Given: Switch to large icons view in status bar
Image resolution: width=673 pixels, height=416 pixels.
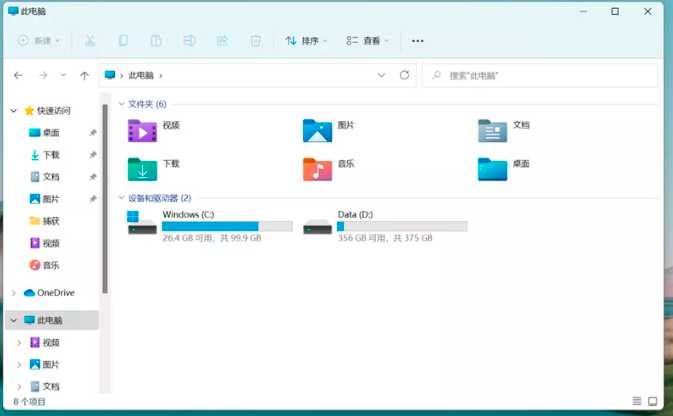Looking at the screenshot, I should [652, 401].
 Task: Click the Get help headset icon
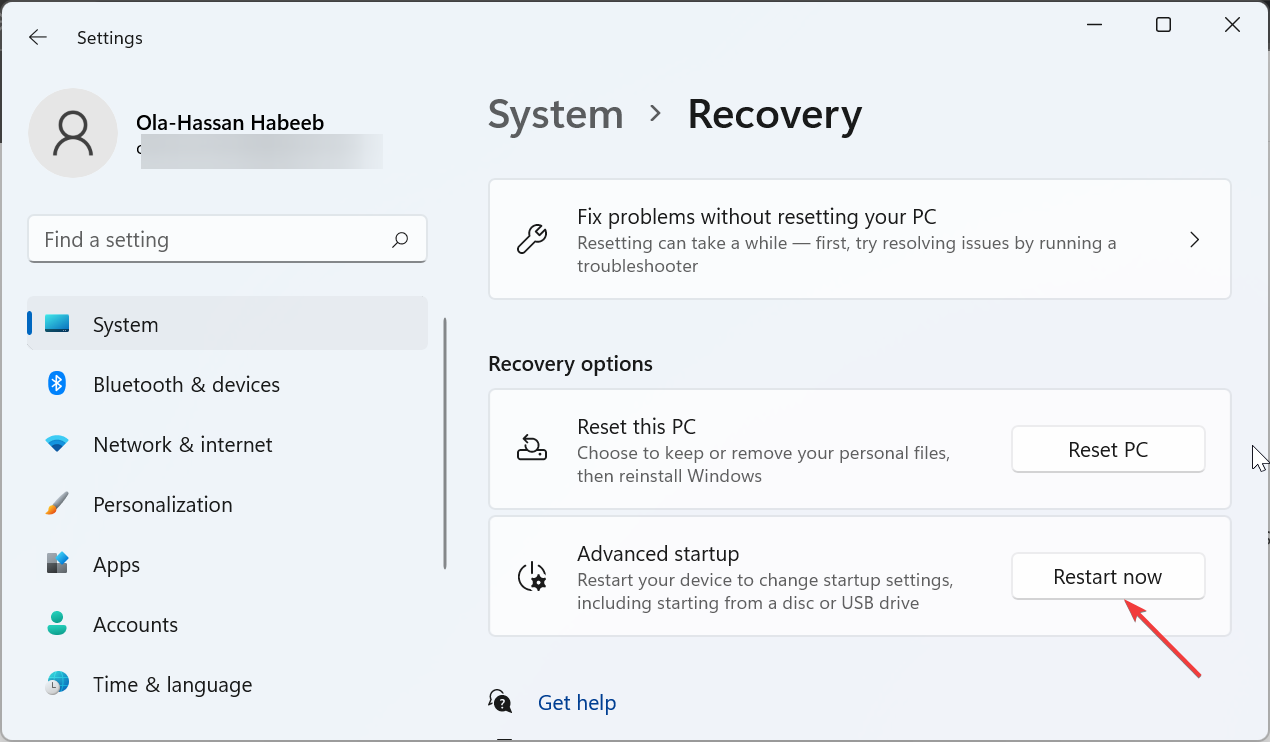(501, 702)
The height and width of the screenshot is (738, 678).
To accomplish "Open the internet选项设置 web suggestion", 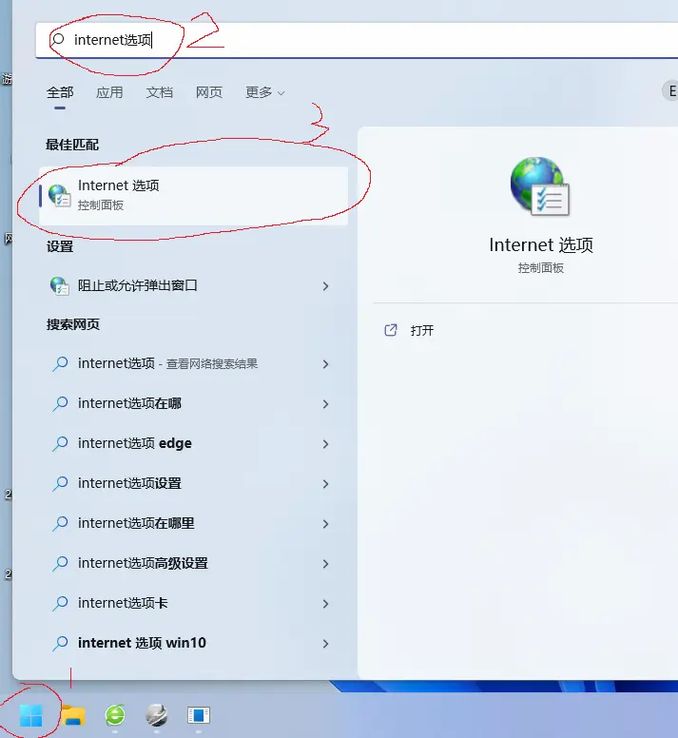I will [130, 483].
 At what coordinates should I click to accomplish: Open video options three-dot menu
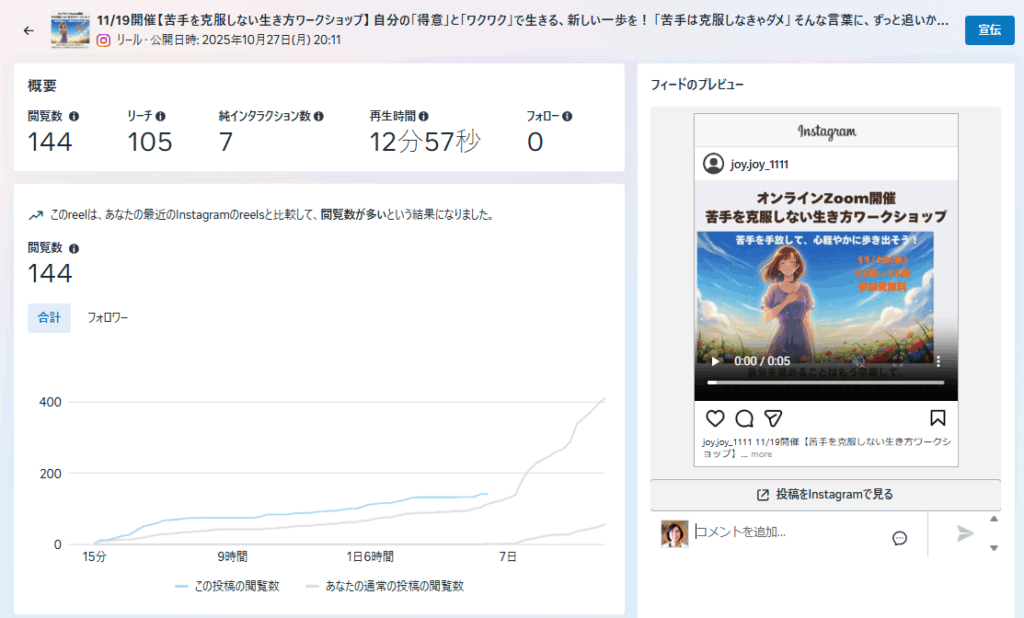pos(938,361)
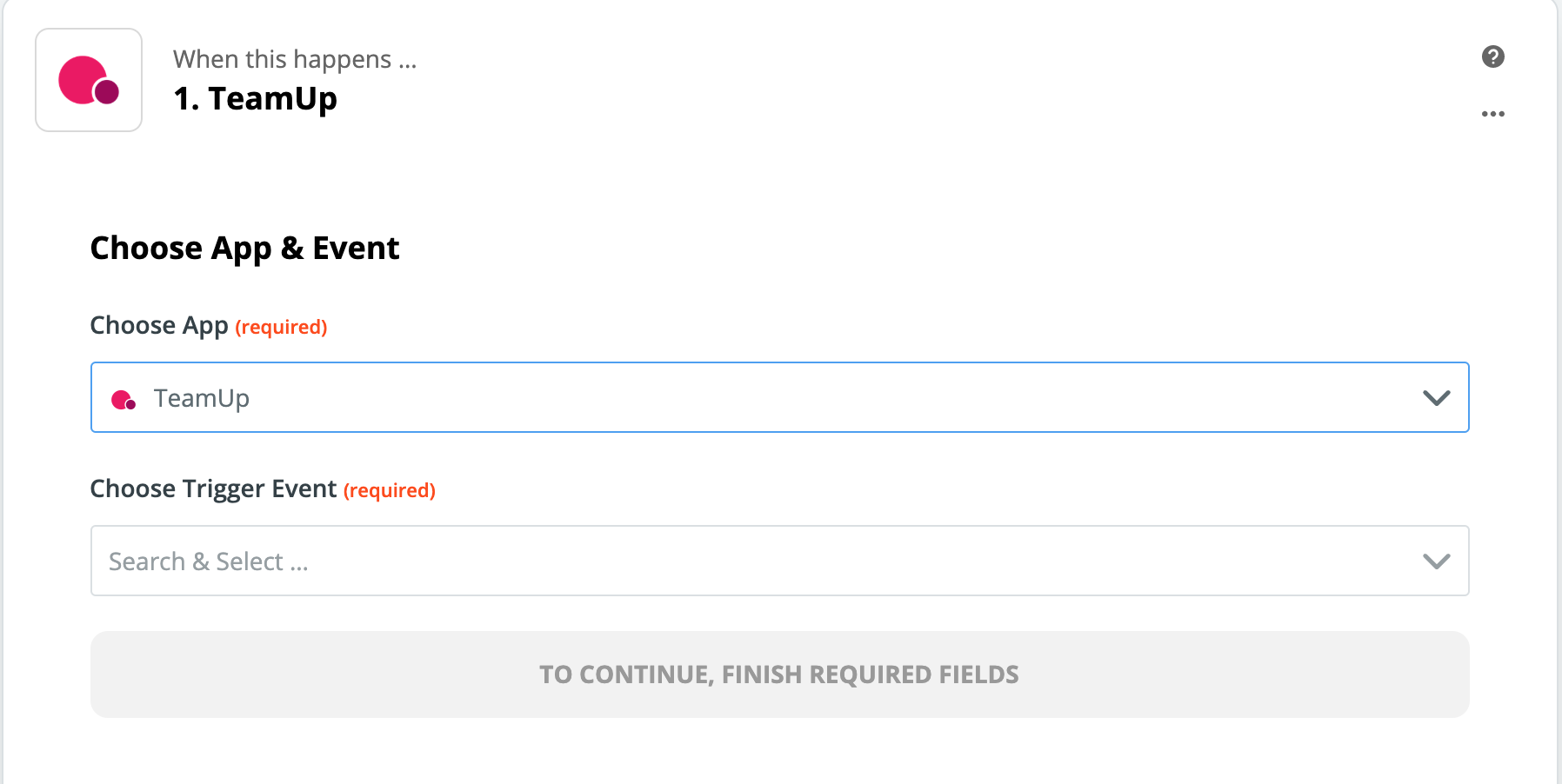Open the help question mark icon
This screenshot has height=784, width=1562.
tap(1492, 56)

——

> About this exercise: Skip the pictures. Write out exactly the lines from the one with "At what coordinates" through the last line of the listing, both ends included, and nothing more.

> Output of the exercise:
 At what coordinates should I click to accomplish: Open video options three-dot menu
pos(938,361)
Open the help question mark icon
This screenshot has height=784, width=1562.
tap(1492, 56)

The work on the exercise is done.